Little Manhattan may make you cry. It may also get you wiping away the tracks of your tears as the ending credits roll. That way, when the lights come up, no one can tell what you were up to. The film is obvious, it's calculated, it's cheese. But if this love affair between pre-teens doesn't strike some sort of chord on your heartstrings, you may need to set your inner thermostat on defrost.
This story lasts two weeks, "but when you're 11 years old, two weeks can last a lifetime," says Gabe, a fifth-grader on Manhattan's Upper West Side. In Gabe's opinion, he owns the city, by which he means the several-block radius he's actually allowed to ride his scooter sans chaperone. One day, Gabe meets Rosemary Telesco in a karate class. Actually he's re-meeting her, since they went to nursery school together. But when she whips his butt at karate, Gabe suddenly sees her in a new light. His next several days involve just about all the maddening curiosity and awkward confusion someone in their first decade can handle. A Cuban Missile Crisis level of importance is fixed on when that first kiss will come.
The form here is quite familiar and that takes a while to forgive. Movies like A Christmas Story were obvious jumping-off points for the writers. Not surprisingly, director Mark Levin worked as a writer and producer on the TV show "The Wonder Years." Here, he is helming a script written by his wife Jennifer Flackett. Little things happen all throughout the movie that you've seen thousands of times. Early on, when Gabe is falling for Rosemary, he's following her through her house and walks right into a glass door. How did they ever think of that? The setting's annoying too. Anyone familiar with New York City will feel acutely aware that the filmmakers didn't dare set the film in Alphabet City or Washington Heights. The tony neighborhood surrounding Central Park West just north of Lincoln Center is plenty safe for candy-coated reality.
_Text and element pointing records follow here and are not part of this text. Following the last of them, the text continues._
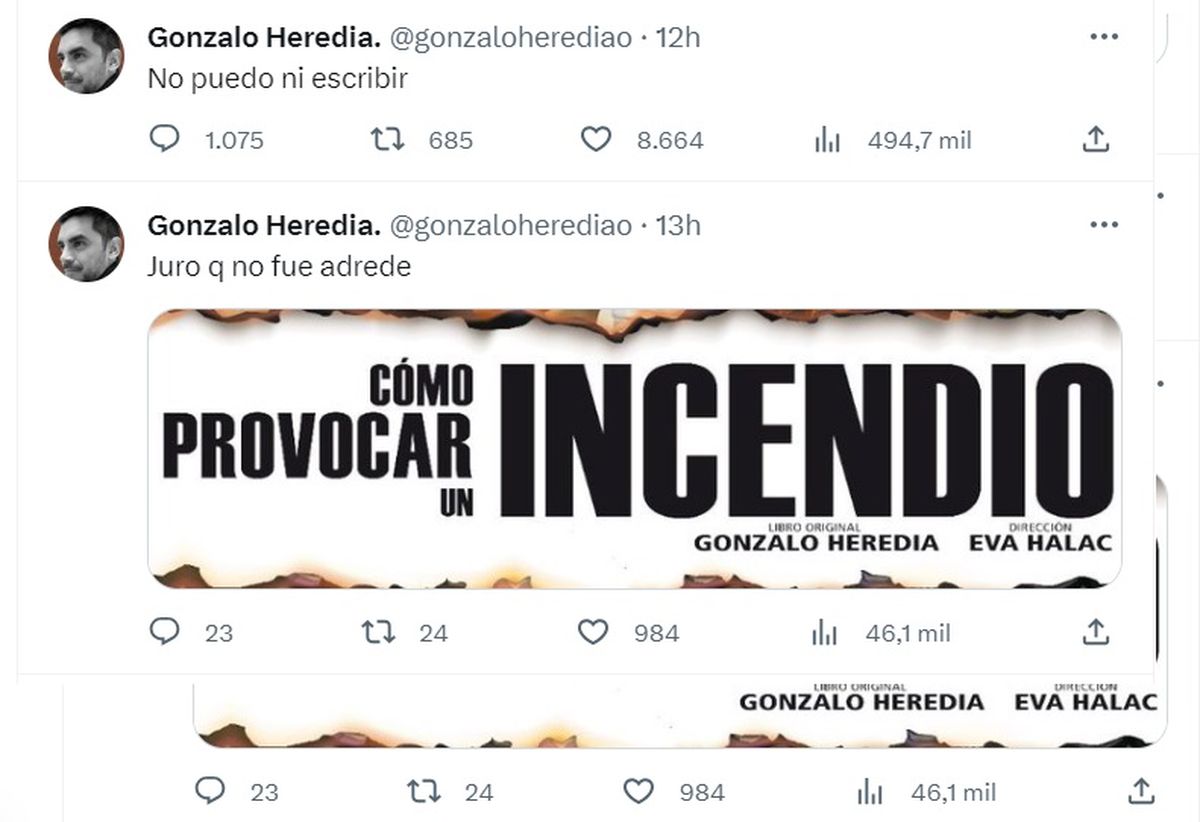
Task: Share the "No puedo ni escribir" tweet
Action: (1096, 140)
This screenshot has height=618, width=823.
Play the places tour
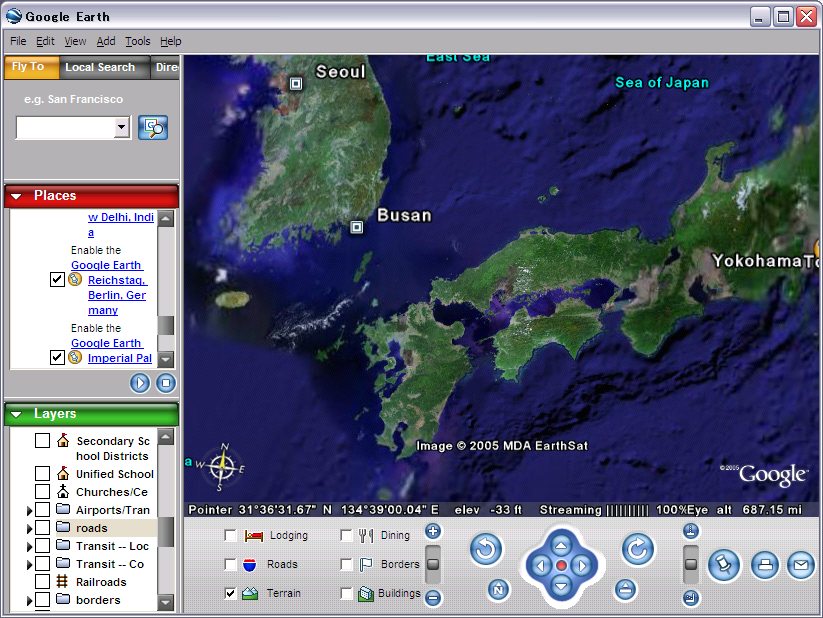tap(140, 383)
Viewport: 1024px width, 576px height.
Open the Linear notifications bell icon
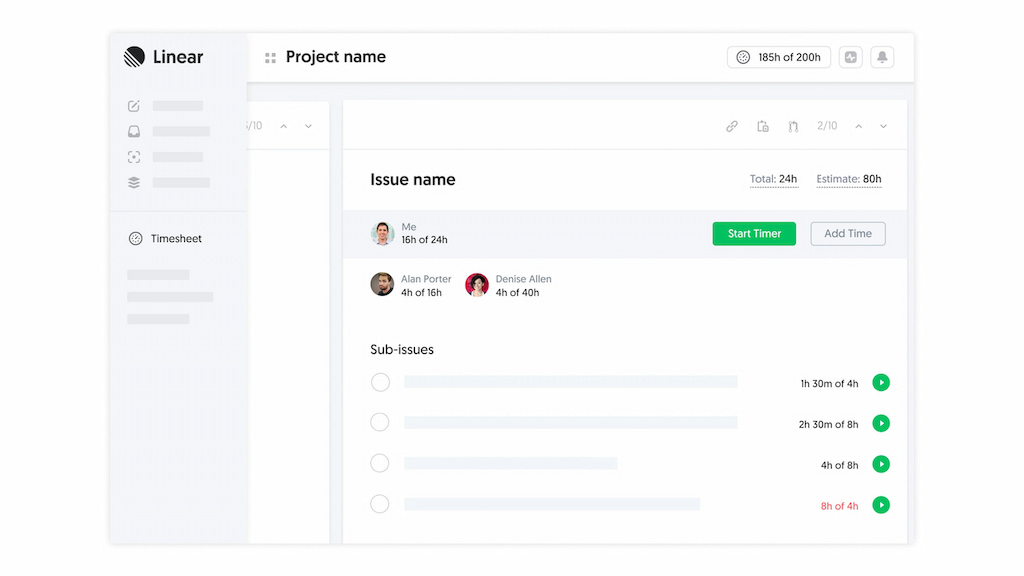click(881, 57)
In spite of all this predictability, Little Manhattan begins winning over its audience about midway through, largely on the shoulders of lead actor Josh Hutcherson. This kid is no Tiger Beat hottie-there's something very plain and authentic about the way he speaks and holds himself. He's recognizable. You may hear echoes of your own younger self or that of your best friend from grade school in his insights. These kids are smart and fascinated by their young lives, as actors and characters. As Rosemary, newcomer Charlie Ray is believable. The reason Gabe isn't sure if Rosemary likes him is because Rosemary isn't sure if she likes him. Ray handles that uncertainty spot-on. Spending about 90 minutes with these two does eventually warm the heart, even if they're stuck in a paint-by-numbers plot.